Questions and Answers

| Clear Filter: "PHI"
  • What are the requirements for authorization when researchers wish to access patient information?

    The HIPAA regulations use the term \"authorization\" to describe the process through which a patient allows researchers to access protected health information (PHI). The information must include:

    • a description of the information to be used for research purposes;
    • who may use or disclose the information;
    • who may receive the information;
    • purpose of the use or disclosure;
    • expiration date or event (if the information will be kept indefinitely, the authorization states that there is no expiration date);
    • individual\'s signature and date;
    • right to revoke authorization;
    • right to refuse to sign authorization (if this happens, the individual may be excluded from the research and any treatment associated with the research);
    • if relevant, that the research subject\'s access rights are to be suspended while the clinical trial is in progress, and that the right to access PHI will be reinstated at the conclusion of the clinical trial.

    Blanket authorizations for research to be conducted in the future are not permitted. Each new use requires a specific authorization.

  • What is HIPAA?

    HIPAA is an acronym for the Health Insurance Portability and Accountability Act, passed by Congress in 1996. The purpose of the Act was to increase the ease with which people could transfer their health care information from one insurer or provider to the next. Congress, as part of HIPAA, required the development of privacy regulations to protect the confidentiality of individually identifiable health care information. The final (HIPAA) privacy rule was issued on August 14, 2002. As of April 14, 2003, The University of Washington is in compliance with the Privacy Rule.

  • What is PHI?

    Protected Health Information is any information pertaining to:

    • the past, present, or future physical or mental health or condition of an individual;
    • the provision of health care to an individual; or
    • the past, present, or future payment for the provision of health care to an individual.

    PHI may be information that is recorded electronically, on paper, or orally. PHI may concern living people or dead people (referred to in the law as "decedents"). PHI does NOT include de-identified information or biological tissue with no accompanying information, such as an accession number or code number that may be linked to an identifier.

  • What kind of research and researchers are affected by the HIPAA regulations?

    Any kind of research conducted under the auspices of the UW and UW Medicine that creates or uses protected health information is subject to the HIPAA regulations. This includes such research activities as clinical trials, chart reviews, epidemiological studies, behavioral, and social science studies, as well as basic science research activities. It includes research that involves the provision of treatment as well as research that provides neither treatment nor diagnosis.

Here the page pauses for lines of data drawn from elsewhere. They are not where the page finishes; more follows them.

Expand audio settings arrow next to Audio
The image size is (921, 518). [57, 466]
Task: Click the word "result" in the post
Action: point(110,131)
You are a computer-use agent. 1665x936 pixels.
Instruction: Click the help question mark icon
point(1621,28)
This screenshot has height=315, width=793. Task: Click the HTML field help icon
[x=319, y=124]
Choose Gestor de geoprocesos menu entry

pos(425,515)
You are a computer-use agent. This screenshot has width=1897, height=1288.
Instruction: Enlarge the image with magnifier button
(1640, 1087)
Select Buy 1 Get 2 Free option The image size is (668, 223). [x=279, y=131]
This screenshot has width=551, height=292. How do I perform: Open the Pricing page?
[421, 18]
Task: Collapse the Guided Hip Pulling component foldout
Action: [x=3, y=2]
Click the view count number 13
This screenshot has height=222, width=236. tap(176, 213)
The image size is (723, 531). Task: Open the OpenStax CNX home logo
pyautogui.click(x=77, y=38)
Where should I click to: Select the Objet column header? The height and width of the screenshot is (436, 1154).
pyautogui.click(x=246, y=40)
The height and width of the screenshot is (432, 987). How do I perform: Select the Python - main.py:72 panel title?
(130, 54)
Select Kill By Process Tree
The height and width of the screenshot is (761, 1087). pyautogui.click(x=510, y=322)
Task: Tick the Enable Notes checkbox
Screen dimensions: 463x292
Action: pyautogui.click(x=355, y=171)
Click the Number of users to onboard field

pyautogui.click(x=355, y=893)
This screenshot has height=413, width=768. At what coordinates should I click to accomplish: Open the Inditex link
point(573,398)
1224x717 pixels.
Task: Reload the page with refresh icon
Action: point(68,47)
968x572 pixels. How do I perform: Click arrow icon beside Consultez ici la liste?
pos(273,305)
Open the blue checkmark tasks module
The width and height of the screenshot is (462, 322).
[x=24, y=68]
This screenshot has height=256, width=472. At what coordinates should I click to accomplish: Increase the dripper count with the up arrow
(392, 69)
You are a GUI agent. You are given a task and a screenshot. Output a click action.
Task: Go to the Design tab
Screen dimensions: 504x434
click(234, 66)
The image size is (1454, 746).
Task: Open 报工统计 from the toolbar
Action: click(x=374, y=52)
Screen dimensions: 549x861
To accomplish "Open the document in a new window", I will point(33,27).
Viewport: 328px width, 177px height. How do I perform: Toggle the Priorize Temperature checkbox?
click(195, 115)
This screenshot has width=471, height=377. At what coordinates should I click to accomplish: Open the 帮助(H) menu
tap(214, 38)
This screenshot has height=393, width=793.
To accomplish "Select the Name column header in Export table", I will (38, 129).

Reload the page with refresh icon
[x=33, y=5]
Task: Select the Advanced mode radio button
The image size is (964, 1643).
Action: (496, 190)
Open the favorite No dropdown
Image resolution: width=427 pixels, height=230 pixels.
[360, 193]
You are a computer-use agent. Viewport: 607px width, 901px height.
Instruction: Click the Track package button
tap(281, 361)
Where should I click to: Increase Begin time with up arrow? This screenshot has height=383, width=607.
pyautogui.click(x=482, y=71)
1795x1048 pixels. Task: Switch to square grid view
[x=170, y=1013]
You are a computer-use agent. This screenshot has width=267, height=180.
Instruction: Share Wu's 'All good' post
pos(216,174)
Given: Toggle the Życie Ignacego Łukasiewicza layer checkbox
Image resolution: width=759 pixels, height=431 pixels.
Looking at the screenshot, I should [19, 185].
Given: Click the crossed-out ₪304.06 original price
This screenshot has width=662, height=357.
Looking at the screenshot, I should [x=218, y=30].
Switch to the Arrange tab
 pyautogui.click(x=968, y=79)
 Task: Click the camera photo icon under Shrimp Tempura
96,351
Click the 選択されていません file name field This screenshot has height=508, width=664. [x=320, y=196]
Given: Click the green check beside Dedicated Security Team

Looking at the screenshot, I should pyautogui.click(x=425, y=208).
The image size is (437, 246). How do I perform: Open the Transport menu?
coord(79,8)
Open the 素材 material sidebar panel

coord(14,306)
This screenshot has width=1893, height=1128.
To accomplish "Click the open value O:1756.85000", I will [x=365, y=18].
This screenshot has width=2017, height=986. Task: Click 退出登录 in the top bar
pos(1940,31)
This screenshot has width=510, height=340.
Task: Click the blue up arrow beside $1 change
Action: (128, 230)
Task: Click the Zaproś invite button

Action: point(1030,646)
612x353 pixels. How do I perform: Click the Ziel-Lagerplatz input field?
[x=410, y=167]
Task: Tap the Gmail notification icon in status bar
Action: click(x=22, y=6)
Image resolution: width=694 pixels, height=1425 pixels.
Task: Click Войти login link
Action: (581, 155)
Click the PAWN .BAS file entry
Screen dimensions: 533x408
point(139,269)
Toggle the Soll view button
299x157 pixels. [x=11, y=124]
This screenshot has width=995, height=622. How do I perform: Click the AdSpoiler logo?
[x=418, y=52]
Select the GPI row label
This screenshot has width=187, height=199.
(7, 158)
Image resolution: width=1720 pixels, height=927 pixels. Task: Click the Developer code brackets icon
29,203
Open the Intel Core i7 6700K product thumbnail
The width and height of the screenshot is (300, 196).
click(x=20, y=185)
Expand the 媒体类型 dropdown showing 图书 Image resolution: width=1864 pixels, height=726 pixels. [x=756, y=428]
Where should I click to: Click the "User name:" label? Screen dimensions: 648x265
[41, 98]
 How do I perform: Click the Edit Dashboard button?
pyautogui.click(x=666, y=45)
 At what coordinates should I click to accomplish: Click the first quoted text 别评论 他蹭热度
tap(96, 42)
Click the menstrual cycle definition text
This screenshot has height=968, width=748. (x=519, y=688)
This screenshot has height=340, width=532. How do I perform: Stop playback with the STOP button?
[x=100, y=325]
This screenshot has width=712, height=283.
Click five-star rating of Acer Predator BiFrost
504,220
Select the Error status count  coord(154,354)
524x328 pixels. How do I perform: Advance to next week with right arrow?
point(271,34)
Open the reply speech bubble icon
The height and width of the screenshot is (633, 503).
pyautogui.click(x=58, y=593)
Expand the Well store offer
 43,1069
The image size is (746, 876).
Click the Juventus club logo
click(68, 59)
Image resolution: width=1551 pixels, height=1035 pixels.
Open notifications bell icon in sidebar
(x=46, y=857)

    All researchers, whether or not they are directly connected with UW Medicine, who wish to conduct research involving protected health information must complete HIPAA training before they will be allowed to have access to individually identifiable health information in any form.

  • Who is affected by HIPAA?

    All researchers (faculty, staff, or students) at the UW who access or create Protected Health Information (PHI) preceding or during the conduct of their research must comply with the HIPAA regulations.